Theresa May could be about to make a U-turn on public sector pay caps, according to leaked documents.
The PM stoically rejected calls to lift the 1 per cent pay cap after the controversial policy saw the average public sector worker lose £13,000 over the last seven years.
But according to reports a letter has been issued by ministers to pay review bodies signalling the lifting of the pay cap on those professions with the biggest recruitment and retention problems – such as nurses and senior civil servants – in 2018/19.
The cap is then expected to be lifted completely in 2019/20 for those pay arrangements governed by pay review bodies.
There is no news however on whether those public sector workers who are not governed by pay review bodies – such as school support staff, council workers and police staff – will see an end to seven years of below inflation pay rises that have seen thousands pinched since 2010.

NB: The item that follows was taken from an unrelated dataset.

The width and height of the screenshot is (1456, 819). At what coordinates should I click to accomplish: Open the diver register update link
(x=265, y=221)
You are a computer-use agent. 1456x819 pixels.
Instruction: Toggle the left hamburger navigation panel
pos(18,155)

Rehana Azam, GMB National Secretary said: “The artificial cap on pay was always a political choice by the Conservative Government. This damaging policy has seen thousands pinched from public sector workers over seven years.”

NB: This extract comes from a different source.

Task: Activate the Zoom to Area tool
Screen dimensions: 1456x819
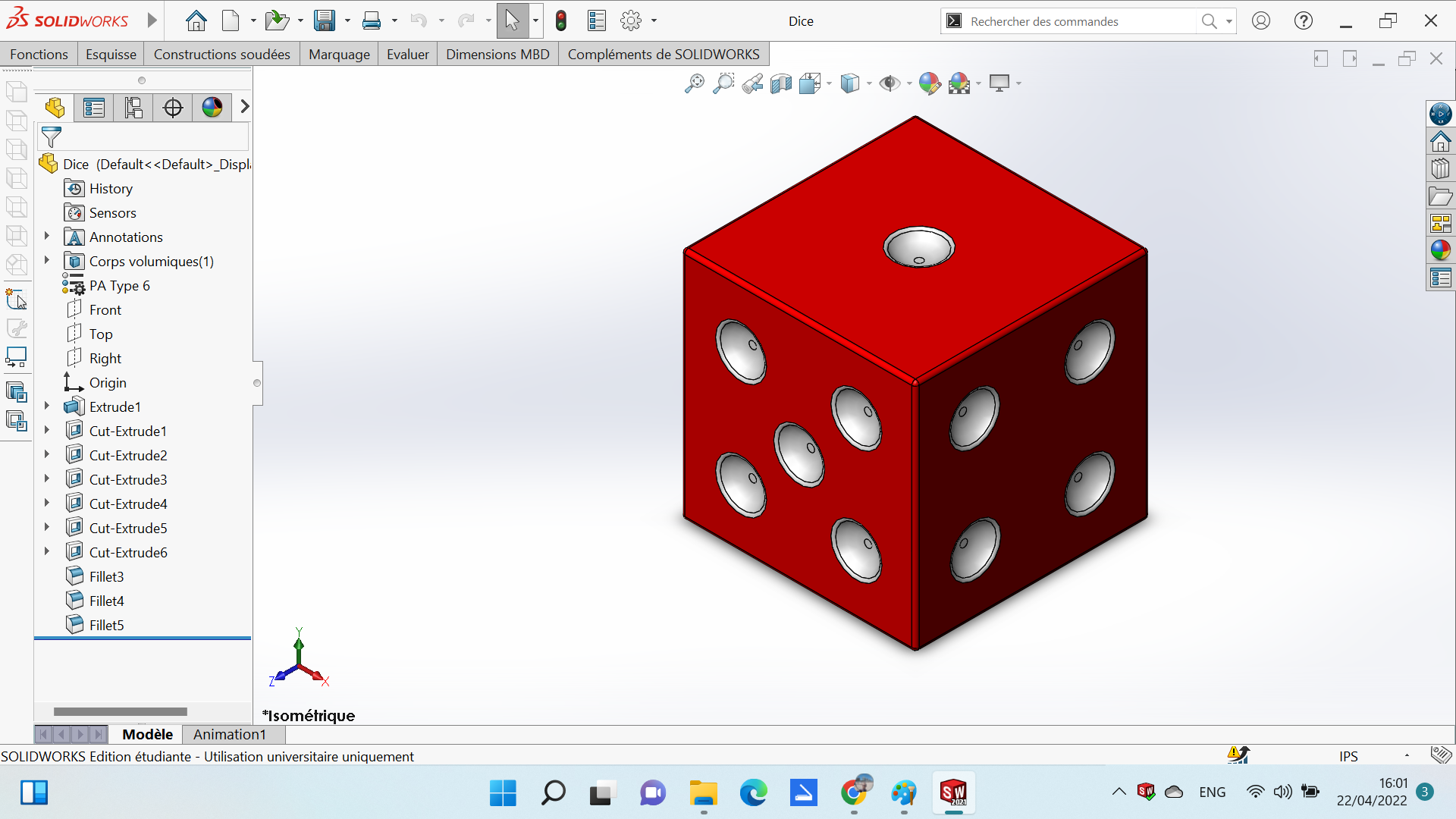Action: pos(724,83)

“If real pay rises are now on the cards it will be a huge victory for the GMB’s campaign and for public pressure on the Government, but the devil will be in the detail.
“All public sector workers must receive proper pay rises – including those not covered by pay review bodies, such as school support staff, council workers and police staff.
“The Prime Minister will not be able to get away with a sleight of hand on this one – we’re watching very closely.”